• What you are asked to do
Look through the records below, and copy out every line that holds the string "event".

-*-*-

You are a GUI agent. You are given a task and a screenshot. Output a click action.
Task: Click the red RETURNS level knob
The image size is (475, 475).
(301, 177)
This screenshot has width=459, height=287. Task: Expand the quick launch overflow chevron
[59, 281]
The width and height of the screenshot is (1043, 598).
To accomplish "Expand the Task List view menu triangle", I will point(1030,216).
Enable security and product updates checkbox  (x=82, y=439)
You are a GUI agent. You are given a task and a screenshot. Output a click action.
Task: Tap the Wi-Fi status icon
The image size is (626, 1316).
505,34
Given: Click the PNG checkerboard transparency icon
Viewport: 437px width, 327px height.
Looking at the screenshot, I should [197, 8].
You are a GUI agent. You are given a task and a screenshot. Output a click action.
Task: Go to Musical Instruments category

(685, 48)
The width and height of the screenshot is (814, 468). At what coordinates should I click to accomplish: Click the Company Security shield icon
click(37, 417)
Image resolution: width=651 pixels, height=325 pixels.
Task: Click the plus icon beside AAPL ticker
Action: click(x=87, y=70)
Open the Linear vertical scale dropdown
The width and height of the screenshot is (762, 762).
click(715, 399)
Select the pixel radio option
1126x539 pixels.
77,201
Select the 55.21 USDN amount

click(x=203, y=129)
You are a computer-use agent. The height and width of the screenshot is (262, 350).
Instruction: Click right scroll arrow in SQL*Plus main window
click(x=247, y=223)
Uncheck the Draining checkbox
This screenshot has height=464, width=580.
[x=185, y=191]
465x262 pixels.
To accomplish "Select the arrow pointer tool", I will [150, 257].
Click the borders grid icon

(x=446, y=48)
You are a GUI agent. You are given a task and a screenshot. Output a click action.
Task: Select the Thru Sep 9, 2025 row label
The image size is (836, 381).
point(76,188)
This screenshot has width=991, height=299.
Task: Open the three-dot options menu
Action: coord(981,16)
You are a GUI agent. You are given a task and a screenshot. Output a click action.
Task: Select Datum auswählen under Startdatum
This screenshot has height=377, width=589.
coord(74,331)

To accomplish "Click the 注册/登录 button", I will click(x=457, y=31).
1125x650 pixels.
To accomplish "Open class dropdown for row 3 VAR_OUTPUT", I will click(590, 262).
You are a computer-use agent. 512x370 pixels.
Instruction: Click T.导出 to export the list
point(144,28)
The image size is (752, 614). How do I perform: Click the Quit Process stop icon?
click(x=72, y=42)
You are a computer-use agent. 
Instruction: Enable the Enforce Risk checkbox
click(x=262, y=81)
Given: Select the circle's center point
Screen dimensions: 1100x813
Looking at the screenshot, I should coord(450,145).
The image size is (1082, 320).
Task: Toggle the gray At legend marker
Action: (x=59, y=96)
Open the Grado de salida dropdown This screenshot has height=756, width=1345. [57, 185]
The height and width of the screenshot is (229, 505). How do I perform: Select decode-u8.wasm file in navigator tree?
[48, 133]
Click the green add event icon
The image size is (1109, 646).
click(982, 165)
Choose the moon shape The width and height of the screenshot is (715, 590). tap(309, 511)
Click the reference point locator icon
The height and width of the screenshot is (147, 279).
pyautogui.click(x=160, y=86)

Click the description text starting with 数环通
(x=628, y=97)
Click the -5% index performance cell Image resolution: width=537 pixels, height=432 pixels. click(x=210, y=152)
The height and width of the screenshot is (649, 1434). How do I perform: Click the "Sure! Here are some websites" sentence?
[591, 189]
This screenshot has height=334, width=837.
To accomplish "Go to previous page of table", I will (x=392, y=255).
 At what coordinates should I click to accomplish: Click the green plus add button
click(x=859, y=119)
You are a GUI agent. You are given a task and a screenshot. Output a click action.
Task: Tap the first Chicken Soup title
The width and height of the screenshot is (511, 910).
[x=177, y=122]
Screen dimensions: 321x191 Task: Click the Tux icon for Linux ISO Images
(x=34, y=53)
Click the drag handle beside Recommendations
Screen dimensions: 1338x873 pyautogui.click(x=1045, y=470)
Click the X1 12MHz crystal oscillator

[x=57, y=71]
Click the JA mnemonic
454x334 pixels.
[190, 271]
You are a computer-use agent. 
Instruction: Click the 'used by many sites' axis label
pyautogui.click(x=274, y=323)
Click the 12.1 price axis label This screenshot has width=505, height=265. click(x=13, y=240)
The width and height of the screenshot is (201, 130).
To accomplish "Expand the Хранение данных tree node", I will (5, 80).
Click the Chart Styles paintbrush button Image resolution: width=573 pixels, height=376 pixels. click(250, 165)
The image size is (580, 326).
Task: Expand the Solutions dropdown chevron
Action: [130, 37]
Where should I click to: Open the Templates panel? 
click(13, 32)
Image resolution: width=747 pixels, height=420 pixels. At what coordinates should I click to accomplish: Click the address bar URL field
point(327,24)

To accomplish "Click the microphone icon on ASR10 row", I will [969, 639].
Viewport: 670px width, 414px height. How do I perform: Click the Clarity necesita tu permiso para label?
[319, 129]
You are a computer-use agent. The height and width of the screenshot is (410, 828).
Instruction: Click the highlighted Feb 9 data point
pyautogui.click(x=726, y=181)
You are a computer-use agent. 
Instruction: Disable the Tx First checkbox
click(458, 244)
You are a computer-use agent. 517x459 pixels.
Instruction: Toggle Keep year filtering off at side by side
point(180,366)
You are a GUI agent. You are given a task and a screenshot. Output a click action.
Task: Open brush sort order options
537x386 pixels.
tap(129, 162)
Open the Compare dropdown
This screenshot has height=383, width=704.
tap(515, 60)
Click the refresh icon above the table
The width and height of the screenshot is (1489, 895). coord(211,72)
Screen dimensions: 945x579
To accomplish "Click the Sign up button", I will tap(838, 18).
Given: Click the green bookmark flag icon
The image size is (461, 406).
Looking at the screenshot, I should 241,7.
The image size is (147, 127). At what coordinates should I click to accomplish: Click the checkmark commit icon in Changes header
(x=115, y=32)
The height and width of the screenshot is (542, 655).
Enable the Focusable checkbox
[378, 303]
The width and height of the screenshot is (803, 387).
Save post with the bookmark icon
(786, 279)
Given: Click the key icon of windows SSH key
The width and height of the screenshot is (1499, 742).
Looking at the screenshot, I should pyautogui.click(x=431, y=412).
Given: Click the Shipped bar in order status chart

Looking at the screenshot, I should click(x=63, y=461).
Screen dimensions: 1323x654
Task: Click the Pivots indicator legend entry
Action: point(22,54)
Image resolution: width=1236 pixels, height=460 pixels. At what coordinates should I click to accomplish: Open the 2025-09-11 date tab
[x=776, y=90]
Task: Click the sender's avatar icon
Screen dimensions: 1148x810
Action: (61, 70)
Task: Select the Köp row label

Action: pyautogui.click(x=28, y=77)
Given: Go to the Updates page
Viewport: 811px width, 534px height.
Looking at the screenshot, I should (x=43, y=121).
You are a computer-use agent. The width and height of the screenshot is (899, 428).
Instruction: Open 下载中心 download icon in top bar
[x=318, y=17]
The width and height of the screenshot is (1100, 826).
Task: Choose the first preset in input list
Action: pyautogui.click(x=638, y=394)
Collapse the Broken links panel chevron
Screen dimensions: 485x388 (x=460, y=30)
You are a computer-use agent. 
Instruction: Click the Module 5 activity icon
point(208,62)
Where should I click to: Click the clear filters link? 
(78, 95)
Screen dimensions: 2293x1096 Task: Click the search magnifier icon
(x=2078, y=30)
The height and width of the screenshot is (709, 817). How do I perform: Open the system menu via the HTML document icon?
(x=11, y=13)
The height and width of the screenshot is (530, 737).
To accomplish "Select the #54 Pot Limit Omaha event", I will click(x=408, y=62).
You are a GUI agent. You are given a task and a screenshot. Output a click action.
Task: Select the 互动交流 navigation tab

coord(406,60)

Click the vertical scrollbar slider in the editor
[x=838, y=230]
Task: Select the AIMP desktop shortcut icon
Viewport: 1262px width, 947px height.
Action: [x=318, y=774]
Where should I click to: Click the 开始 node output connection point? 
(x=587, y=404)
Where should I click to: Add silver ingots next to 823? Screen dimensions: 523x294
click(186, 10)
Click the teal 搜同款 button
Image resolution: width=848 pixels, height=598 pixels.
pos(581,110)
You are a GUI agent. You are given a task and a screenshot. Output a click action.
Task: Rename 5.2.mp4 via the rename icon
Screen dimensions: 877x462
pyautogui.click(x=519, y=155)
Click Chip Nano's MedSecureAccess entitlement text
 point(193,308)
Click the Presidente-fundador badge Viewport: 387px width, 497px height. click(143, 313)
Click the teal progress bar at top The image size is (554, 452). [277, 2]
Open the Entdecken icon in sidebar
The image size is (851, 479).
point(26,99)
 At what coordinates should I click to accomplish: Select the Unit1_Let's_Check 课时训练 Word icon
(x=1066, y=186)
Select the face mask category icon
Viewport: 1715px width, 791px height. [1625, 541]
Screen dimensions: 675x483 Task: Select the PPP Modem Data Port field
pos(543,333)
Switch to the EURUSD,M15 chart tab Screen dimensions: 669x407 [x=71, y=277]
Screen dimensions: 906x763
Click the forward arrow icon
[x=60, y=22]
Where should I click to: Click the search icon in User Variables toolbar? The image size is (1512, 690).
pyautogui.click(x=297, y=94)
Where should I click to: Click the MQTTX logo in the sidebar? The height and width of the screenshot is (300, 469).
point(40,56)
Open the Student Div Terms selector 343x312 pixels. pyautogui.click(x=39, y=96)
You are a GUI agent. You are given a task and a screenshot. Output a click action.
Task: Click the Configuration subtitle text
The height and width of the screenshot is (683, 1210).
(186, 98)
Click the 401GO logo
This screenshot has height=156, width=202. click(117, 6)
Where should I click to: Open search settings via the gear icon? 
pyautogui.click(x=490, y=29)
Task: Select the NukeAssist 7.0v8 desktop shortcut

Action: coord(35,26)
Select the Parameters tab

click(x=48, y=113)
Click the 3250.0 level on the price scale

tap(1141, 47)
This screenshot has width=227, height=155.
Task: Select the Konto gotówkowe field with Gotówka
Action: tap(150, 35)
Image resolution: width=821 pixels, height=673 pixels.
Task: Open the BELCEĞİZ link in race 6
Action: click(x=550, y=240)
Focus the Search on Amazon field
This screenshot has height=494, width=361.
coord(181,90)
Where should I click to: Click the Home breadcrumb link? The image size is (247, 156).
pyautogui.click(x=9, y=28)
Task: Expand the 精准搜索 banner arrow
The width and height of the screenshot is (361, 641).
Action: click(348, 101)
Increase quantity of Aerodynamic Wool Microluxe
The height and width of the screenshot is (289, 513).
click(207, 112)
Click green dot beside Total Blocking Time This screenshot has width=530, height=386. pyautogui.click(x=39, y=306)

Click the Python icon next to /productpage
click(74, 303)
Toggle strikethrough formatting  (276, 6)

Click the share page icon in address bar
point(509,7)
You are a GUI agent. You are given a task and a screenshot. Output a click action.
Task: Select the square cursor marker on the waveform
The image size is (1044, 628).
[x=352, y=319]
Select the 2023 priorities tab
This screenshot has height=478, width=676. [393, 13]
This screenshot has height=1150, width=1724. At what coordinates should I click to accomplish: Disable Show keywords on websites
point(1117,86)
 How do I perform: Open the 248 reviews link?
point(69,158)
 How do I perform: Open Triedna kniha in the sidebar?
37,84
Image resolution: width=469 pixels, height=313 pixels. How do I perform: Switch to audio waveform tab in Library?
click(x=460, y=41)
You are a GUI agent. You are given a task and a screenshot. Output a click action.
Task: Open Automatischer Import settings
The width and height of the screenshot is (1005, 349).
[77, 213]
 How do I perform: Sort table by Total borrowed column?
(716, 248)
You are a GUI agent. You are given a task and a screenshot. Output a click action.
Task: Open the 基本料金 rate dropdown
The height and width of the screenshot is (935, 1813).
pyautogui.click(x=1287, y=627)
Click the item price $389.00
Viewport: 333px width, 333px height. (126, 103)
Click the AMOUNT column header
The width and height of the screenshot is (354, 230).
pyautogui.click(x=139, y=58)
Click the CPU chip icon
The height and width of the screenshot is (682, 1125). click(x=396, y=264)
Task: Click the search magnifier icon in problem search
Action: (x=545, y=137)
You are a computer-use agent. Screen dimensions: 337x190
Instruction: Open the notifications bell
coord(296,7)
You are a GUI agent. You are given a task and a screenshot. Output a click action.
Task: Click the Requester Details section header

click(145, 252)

-*-*-

• Written response
Click the green add event icon
To accomplish "Select the #54 Pot Limit Omaha event", I will click(x=408, y=62).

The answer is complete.